From the entries below, copy every line that has the word "quantity".

— The records —

..............................

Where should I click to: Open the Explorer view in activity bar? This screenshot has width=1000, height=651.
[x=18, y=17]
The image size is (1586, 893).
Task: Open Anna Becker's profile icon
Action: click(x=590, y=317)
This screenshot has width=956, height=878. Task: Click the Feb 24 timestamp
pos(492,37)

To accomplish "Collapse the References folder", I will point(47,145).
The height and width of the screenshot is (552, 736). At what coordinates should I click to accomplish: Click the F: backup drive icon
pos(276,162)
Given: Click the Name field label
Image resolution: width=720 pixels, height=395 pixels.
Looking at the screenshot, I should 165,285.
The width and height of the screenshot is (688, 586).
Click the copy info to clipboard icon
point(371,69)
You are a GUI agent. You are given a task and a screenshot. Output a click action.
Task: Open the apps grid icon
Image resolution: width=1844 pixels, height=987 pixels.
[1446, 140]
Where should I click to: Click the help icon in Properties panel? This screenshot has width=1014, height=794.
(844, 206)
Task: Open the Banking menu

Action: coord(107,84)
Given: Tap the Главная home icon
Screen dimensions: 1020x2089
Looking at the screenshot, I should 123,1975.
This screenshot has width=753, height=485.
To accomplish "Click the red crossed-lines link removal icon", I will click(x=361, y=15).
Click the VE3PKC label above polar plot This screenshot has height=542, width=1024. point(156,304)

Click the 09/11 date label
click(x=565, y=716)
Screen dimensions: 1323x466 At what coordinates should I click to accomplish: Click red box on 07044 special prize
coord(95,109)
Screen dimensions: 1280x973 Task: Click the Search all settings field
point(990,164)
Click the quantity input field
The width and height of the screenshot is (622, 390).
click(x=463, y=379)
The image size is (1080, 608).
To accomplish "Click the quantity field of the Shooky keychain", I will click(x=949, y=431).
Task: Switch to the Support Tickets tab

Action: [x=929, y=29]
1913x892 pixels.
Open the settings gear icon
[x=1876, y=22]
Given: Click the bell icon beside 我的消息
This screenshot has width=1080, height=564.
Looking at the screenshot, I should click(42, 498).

..............................

— Written response —
Click the quantity input field
To accomplish "Click the quantity field of the Shooky keychain", I will click(x=949, y=431).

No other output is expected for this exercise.